Stored entries:
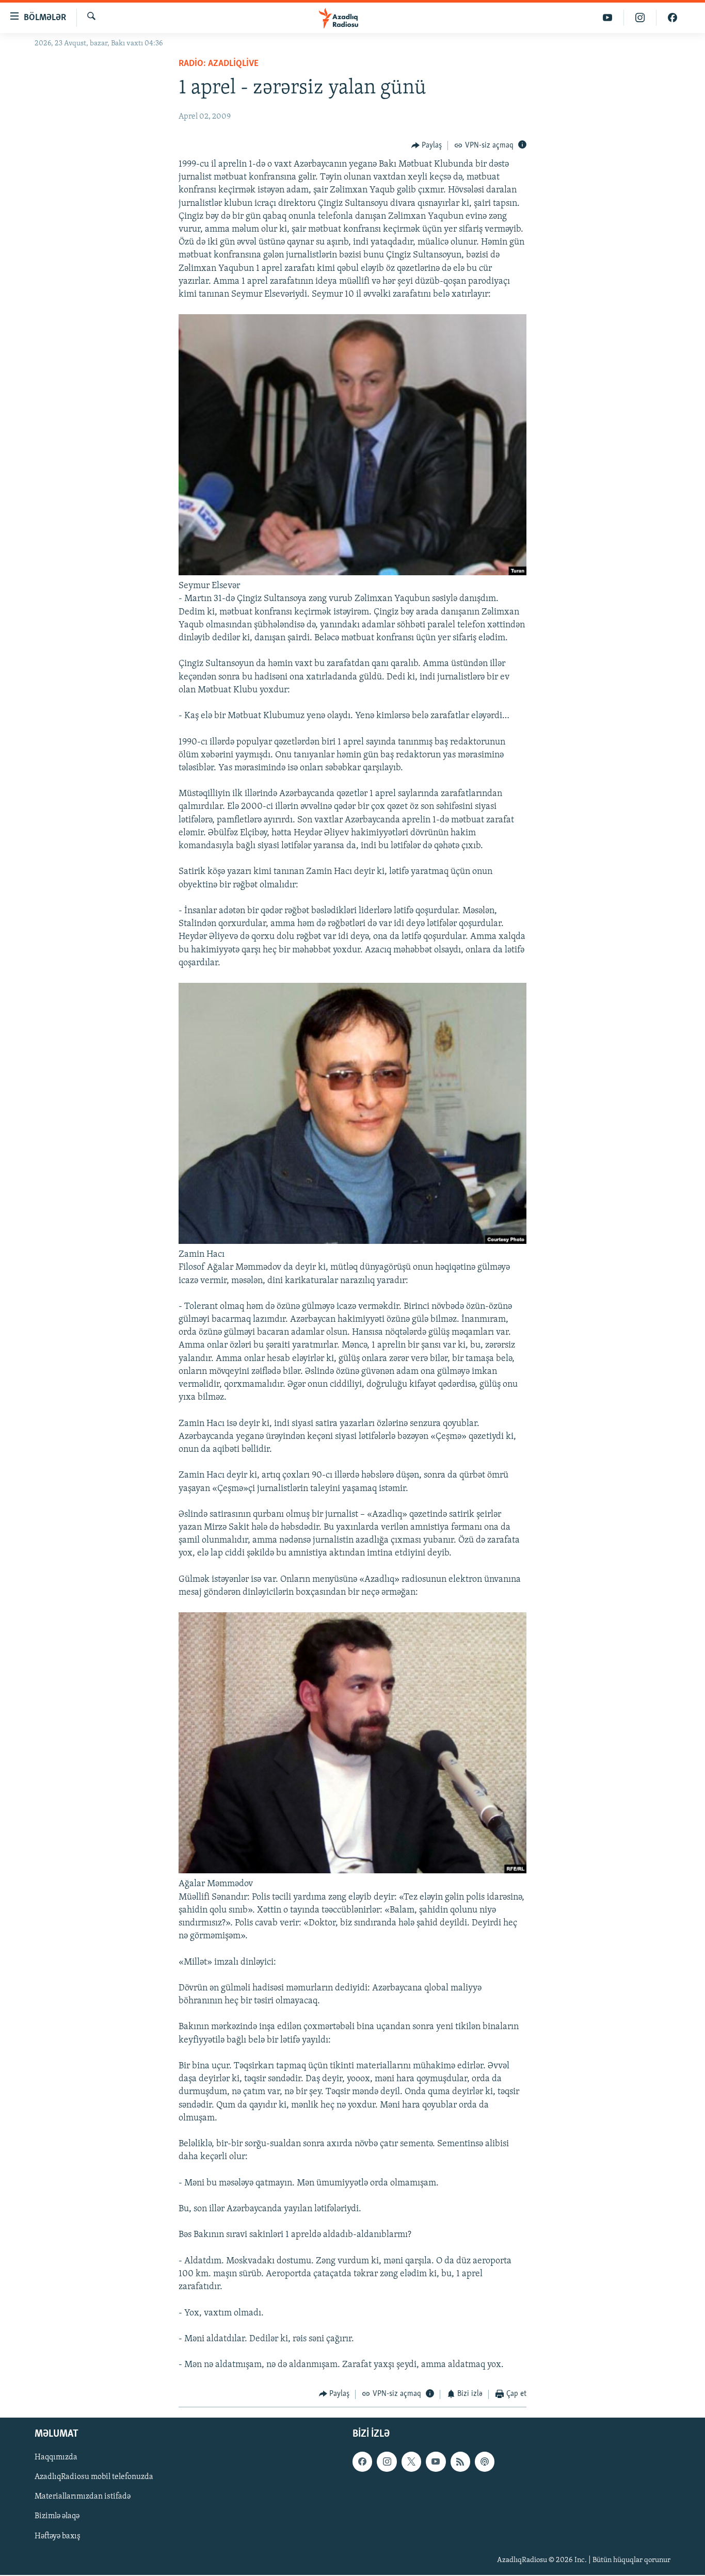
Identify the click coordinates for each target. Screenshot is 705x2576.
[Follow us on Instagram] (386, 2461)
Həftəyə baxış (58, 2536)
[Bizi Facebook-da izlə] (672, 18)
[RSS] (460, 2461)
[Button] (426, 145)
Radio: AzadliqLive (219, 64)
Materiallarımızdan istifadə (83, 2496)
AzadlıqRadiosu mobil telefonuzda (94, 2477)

• [ABOUT THIS TASK]
The answer must be an exact copy of the records above, with the pictures left out.

• [RESULT FOR THIS TASK]
Identify the click coordinates for each target. Screenshot is 705x2576.
[Follow us on Instagram] (386, 2461)
Həftəyə baxış (58, 2536)
[Bizi Facebook-da izlə] (672, 18)
[RSS] (460, 2461)
[Button] (426, 145)
Radio: AzadliqLive (219, 64)
Materiallarımızdan istifadə (83, 2496)
AzadlıqRadiosu mobil telefonuzda (94, 2477)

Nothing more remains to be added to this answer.